------ RECORDS SHOWN ------

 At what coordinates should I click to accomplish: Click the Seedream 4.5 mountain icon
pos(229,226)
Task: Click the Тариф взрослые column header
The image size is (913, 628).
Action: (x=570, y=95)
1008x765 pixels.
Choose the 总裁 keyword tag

------
------ RECORDS SHOWN ------

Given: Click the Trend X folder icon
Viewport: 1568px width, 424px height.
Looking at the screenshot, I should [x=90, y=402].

------

*WHAT IS EXPECTED:*
All that is wanted is a faithful reproduction of the line above with "Task: Click the Тариф взрослые column header", the line with "Choose the 总裁 keyword tag", and every line in between.

*SOLVED PROBLEM:*
Task: Click the Тариф взрослые column header
The image size is (913, 628).
Action: (x=570, y=95)
1008x765 pixels.
Choose the 总裁 keyword tag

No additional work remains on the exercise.